* [BRIEF]:
Once you reach the line containing "At what coordinates should I click to accomplish: Click May", write out that line and every remaining line of the records exactly.

[Dataset records]
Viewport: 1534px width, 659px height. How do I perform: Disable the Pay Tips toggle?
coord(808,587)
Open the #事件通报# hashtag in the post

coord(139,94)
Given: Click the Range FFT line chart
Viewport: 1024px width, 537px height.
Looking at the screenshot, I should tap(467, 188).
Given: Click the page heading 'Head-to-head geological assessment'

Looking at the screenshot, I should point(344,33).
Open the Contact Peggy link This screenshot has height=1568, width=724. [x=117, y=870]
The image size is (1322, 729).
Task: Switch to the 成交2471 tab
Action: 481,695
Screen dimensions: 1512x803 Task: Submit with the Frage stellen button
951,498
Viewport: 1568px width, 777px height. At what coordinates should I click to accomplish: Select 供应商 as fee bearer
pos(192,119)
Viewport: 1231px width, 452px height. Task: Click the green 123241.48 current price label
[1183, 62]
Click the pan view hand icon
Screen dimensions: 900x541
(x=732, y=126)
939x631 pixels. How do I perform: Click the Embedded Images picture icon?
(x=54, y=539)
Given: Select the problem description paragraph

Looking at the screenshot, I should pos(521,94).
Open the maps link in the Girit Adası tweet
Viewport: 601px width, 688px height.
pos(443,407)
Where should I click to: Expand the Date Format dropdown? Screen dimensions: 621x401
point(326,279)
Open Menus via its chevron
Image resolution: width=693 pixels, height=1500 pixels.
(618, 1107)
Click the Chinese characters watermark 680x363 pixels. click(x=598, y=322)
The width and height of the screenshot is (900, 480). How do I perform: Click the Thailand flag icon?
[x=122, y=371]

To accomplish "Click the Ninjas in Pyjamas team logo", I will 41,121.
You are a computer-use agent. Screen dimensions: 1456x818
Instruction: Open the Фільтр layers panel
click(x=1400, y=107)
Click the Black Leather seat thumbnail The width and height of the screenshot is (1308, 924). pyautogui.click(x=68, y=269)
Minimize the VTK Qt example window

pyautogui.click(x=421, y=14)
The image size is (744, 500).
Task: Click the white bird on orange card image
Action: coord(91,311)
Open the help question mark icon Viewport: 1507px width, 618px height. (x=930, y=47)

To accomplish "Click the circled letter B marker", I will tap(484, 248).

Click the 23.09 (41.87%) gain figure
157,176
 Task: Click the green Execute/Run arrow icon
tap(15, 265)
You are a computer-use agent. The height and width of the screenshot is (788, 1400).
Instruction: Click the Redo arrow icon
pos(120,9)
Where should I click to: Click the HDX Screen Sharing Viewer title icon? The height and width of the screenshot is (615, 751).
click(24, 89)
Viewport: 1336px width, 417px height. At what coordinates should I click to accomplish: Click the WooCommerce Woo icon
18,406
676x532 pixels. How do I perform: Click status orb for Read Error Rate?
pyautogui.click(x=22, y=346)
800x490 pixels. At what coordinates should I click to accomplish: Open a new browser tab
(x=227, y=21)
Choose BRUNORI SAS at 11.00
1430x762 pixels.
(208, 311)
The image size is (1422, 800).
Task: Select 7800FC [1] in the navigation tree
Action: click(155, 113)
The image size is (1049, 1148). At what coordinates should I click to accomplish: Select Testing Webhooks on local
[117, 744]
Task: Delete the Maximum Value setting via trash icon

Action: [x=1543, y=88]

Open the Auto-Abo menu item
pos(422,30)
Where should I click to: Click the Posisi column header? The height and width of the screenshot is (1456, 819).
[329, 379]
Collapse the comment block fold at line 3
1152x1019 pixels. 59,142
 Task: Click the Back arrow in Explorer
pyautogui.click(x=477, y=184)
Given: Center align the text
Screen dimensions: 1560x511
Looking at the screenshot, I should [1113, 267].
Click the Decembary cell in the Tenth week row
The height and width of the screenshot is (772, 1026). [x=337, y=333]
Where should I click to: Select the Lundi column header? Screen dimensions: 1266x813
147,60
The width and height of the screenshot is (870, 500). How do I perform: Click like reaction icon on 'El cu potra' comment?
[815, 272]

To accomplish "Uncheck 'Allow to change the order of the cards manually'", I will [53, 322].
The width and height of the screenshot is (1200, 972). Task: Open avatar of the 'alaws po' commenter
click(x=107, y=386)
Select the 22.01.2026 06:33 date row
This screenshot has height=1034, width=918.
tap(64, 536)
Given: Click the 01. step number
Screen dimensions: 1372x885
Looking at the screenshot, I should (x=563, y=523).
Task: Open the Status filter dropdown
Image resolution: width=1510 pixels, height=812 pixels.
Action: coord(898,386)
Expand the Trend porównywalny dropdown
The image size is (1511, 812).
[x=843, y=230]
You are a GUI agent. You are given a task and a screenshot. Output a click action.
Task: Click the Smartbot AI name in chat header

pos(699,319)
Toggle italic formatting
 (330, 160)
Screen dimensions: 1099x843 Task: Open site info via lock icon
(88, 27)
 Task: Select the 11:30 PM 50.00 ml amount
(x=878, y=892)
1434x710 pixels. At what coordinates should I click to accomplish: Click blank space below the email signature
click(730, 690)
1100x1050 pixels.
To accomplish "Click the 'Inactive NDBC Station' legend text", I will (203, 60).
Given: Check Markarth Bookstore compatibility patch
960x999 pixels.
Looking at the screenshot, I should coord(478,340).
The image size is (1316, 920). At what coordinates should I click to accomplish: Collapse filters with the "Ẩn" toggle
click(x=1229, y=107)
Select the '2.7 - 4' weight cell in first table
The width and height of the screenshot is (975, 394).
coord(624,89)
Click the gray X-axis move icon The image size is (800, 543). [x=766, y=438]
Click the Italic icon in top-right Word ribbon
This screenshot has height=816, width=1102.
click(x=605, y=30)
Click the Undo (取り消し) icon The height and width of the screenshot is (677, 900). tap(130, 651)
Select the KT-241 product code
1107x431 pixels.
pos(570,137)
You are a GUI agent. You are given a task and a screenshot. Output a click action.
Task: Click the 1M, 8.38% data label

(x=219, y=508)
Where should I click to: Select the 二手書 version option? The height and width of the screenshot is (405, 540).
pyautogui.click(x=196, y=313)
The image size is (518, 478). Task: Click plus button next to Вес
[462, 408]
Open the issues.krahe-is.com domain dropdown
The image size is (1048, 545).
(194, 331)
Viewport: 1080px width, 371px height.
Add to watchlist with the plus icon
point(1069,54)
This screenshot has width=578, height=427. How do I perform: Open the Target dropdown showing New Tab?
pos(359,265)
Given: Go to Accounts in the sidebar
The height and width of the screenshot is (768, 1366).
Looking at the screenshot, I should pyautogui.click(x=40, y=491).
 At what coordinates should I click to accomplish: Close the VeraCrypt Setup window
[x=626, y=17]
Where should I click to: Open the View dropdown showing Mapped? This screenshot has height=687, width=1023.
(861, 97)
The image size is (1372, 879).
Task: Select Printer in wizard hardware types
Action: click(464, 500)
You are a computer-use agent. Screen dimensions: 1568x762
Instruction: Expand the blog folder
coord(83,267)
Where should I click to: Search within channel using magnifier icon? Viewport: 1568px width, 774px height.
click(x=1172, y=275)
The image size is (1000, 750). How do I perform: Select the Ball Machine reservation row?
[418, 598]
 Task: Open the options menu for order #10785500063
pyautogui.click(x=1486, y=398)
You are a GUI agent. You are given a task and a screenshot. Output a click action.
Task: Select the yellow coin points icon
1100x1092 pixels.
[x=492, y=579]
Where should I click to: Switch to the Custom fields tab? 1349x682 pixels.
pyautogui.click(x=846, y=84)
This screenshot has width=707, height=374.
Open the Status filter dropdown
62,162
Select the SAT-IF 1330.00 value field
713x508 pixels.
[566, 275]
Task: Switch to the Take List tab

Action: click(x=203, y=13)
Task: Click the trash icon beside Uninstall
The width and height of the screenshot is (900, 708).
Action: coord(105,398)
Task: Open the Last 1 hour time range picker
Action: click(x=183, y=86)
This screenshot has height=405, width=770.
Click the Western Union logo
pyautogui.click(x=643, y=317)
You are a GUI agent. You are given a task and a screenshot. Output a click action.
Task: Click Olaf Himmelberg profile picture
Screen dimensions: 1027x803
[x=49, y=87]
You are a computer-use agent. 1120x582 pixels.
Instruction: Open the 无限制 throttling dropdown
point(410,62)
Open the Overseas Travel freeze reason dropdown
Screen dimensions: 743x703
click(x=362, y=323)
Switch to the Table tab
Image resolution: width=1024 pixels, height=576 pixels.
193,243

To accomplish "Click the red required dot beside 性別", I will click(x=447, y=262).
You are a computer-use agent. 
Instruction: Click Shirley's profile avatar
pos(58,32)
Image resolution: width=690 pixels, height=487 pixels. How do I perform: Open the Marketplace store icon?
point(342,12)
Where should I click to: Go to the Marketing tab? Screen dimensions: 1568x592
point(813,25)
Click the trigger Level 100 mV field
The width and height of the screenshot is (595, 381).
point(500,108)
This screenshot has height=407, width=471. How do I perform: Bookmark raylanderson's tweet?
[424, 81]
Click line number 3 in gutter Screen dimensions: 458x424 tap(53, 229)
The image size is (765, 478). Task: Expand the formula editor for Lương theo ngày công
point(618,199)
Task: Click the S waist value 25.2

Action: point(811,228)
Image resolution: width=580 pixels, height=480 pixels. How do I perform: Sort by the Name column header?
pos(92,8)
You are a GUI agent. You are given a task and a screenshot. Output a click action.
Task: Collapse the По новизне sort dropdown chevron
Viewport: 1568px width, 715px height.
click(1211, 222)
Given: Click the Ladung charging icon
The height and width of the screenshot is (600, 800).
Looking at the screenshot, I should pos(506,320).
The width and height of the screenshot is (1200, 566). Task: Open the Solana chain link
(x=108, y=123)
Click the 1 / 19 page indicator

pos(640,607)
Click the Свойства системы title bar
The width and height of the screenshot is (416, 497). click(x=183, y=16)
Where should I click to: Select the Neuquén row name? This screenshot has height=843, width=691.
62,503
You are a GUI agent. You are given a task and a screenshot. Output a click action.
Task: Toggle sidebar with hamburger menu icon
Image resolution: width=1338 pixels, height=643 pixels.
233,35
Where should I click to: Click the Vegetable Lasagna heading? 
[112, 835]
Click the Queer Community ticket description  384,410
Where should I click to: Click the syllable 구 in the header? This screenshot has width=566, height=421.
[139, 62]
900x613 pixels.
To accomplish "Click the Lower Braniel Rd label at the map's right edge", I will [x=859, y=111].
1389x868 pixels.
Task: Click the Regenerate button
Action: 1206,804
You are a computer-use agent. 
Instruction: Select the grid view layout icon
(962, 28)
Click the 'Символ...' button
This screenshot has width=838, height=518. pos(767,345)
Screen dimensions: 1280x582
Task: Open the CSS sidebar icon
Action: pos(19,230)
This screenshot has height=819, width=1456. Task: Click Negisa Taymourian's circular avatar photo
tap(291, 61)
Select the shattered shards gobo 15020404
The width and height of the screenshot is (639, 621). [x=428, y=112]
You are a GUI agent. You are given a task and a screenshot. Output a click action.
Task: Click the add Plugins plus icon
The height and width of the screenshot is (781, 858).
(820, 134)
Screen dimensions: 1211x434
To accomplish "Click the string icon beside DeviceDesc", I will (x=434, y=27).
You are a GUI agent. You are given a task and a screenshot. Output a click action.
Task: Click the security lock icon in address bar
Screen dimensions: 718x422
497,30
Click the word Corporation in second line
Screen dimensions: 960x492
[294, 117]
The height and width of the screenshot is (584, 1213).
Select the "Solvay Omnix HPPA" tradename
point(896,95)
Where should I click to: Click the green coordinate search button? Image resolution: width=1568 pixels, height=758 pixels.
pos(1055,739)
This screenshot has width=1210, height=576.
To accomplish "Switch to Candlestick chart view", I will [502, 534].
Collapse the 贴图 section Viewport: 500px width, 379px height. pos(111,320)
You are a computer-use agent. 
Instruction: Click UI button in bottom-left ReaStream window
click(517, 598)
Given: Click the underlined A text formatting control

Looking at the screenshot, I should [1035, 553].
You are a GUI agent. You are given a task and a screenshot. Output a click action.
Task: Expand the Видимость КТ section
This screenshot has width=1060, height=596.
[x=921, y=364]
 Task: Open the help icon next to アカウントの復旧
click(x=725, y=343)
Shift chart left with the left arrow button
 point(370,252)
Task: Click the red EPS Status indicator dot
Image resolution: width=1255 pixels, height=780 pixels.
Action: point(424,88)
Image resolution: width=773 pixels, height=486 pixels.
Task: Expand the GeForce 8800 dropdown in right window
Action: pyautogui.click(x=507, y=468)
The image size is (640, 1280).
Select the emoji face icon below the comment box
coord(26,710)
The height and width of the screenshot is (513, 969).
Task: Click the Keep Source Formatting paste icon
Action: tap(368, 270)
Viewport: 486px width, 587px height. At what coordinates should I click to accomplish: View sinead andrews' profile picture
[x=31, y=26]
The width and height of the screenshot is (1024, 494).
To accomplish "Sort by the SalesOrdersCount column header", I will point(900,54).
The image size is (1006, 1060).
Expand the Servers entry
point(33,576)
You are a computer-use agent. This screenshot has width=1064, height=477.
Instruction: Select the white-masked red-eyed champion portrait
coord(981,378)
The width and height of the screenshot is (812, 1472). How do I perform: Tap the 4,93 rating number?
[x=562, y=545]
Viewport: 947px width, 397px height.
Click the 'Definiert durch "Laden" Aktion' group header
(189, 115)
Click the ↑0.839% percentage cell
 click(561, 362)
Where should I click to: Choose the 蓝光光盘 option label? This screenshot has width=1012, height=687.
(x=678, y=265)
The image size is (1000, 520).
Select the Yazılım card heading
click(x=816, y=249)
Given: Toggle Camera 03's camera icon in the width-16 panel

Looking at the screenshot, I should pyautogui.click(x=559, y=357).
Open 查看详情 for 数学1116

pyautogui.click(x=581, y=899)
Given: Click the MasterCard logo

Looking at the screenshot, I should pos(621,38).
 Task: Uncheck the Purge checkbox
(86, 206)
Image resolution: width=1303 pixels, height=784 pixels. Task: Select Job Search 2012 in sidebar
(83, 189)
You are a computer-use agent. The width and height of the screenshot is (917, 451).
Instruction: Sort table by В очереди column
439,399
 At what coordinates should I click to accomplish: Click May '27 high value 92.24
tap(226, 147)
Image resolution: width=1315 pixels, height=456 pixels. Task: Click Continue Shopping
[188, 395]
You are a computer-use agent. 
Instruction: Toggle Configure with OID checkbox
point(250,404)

* [SOLUTION TO THE PROBLEM]:
 At what coordinates should I click to accomplish: Click May '27 high value 92.24
tap(226, 147)
Image resolution: width=1315 pixels, height=456 pixels. Task: Click Continue Shopping
[188, 395]
You are a computer-use agent. 
Instruction: Toggle Configure with OID checkbox
point(250,404)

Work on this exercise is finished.